Legge Fornero non applicabile “ratione temporis” alla fattispecie decisa nel vigore della precedente normativa

Pubblicato il 08 dicembre 2012 Con la sentenza n. 21938 depositata il 6 dicembre 2012, la Corte di cassazione ha respinto il ricorso presentato da una società avverso la decisione con cui i giudici di secondo grado avevano ritenuto illegittimo il licenziamento dalla stessa irrogato nei confronti di un dipendente a cui era stato addebitato di essere venuto meno ai doveri di correttezza e buona fede, dal momento in cui aveva svolto attività di rilevante impegno fisico nel periodo di assenza dal lavoro per malattia.

I giudici di Cassazione hanno aderito alle motivazioni fornite dalla Corte di appello secondo la quale era da escludere, a seguito di un’accurata valutazione del materiale probatorio adeguatamente motivata, che le attività svolte dal lavoratore nel periodo di malattia potessero aver concretamente messo in pericolo il suo equilibrio fisico e, di conseguenza, la capacità di adempiere correttamente alla sua prestazione lavorativa. Presa in considerazione, in particolare, la circostanza che il dipendente era rientrato tempestivamente a lavoro dopo il periodo di malattia.
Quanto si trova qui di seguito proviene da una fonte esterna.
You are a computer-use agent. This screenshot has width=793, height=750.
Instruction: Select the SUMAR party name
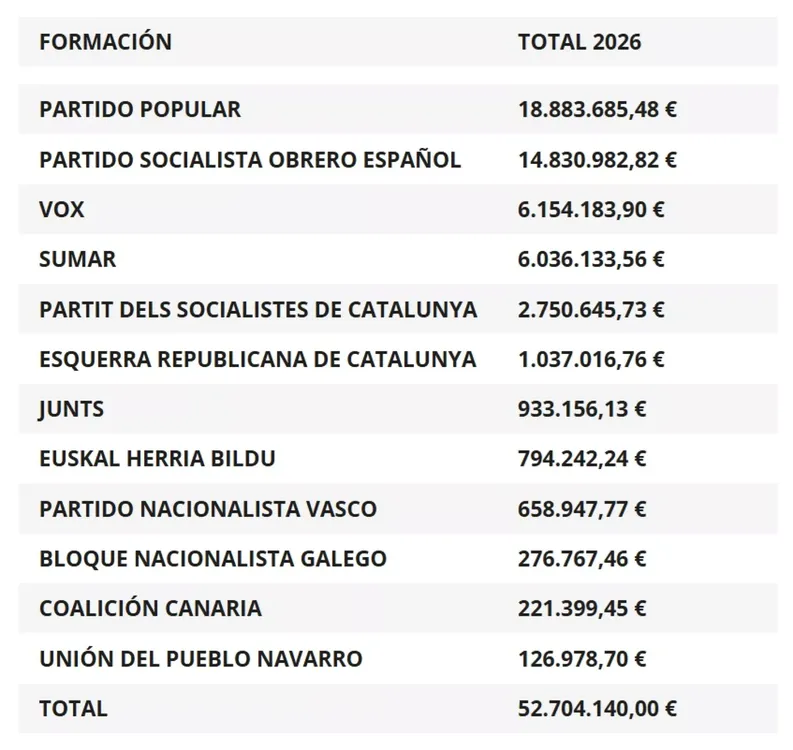coord(78,259)
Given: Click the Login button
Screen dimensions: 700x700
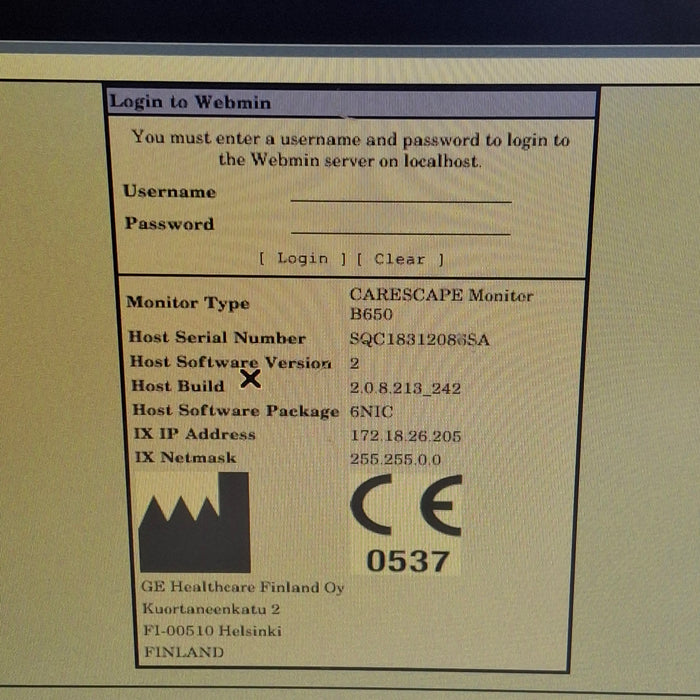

Nella medesima decisione è stata, altresì, respinta l’istanza formulata dalla ricorrente in merito all’invocata applicazione dello “ius superveniens” rappresentato dalla legge n. 92 del 28/6/2012 ed, in particolare, la sua disposizione modificativa della disciplina delle conseguenze dell’accertata illegittimità del licenziamento. Secondo la Suprema corte, in particolare, tale norma non era da ritenere applicabile “ratione temporis” alla fattispecie esaminata, decisa nel vigore della precedente formulazione dell’articolo 18 della Legge n. 300/70.